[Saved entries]
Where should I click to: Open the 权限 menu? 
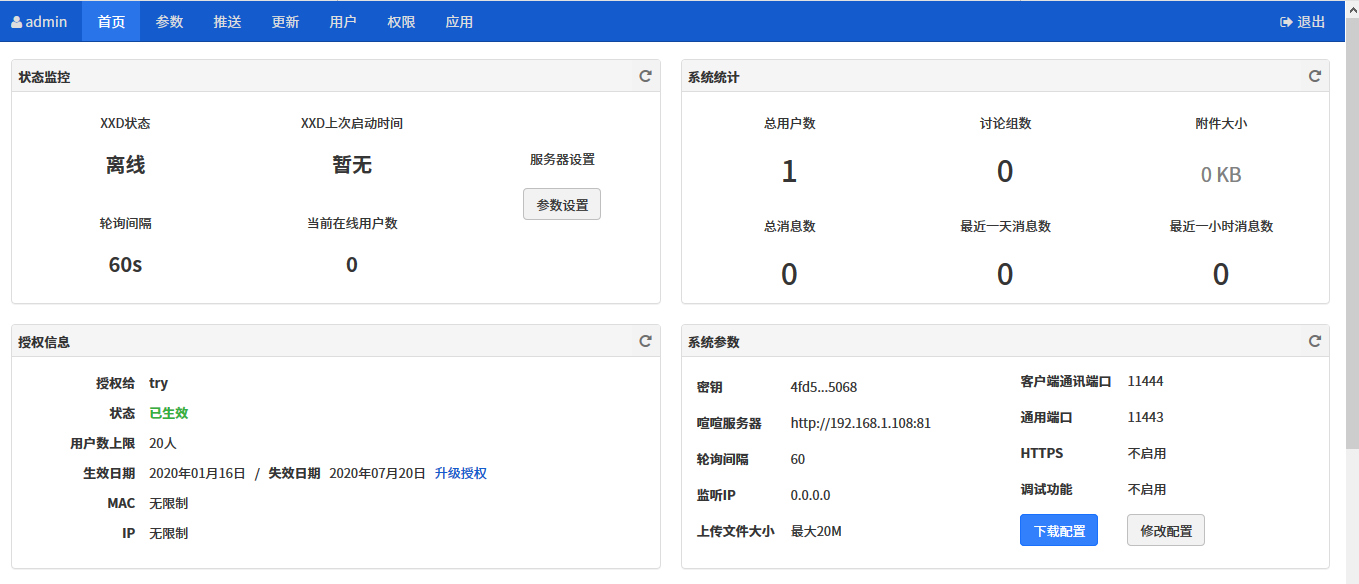pyautogui.click(x=401, y=21)
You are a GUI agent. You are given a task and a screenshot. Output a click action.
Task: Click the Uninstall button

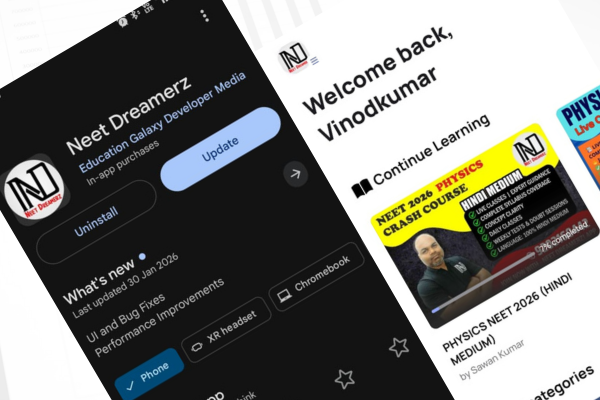point(96,222)
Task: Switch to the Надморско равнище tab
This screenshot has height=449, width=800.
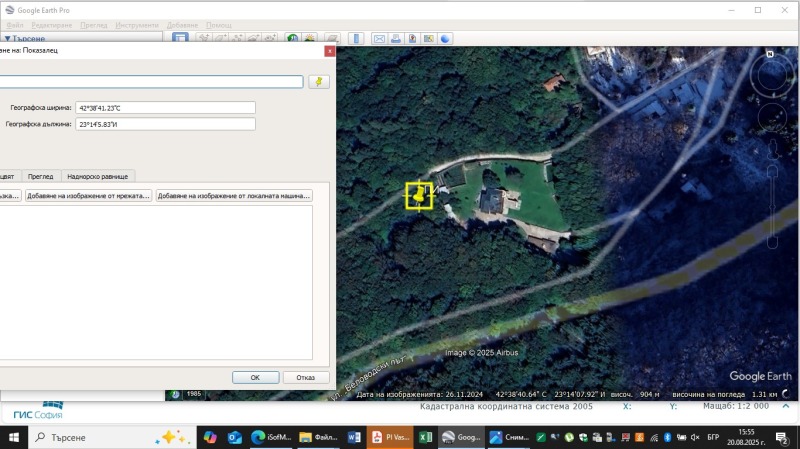Action: tap(97, 176)
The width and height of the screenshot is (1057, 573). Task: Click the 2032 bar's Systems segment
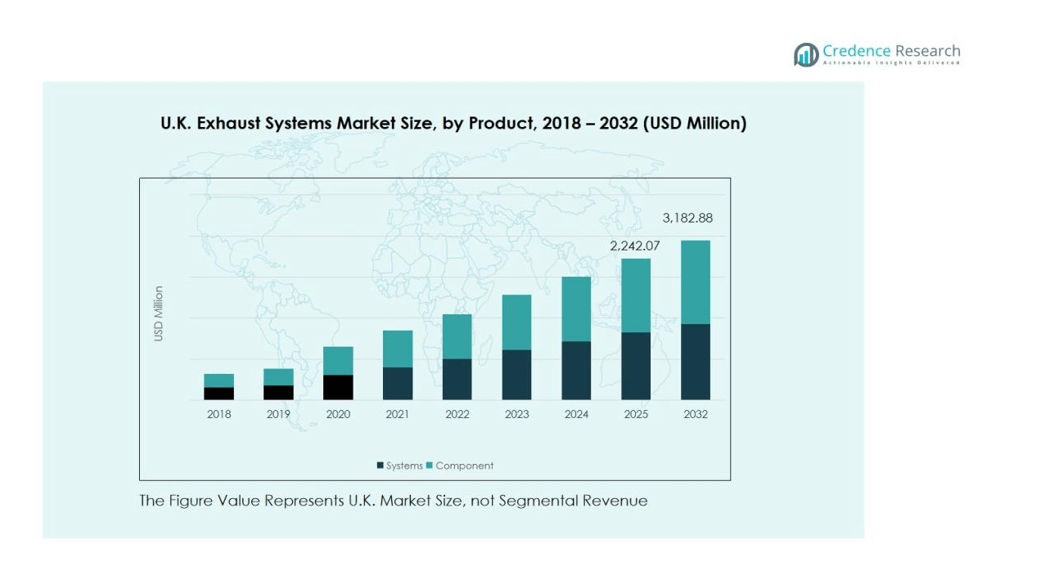tap(695, 362)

## About this task
The data above should be repeated in full and exactly, with no pictures carried over.

## Expected output
Where should I click to: Open the 权限 menu? 
pyautogui.click(x=401, y=21)
You are a GUI agent. You are given a task and a screenshot. Output a click action.
Task: Click the Uninstall button

point(96,222)
Task: Switch to the Надморско равнище tab
This screenshot has height=449, width=800.
Action: tap(97, 176)
The width and height of the screenshot is (1057, 573). Task: Click the 2032 bar's Systems segment
tap(695, 362)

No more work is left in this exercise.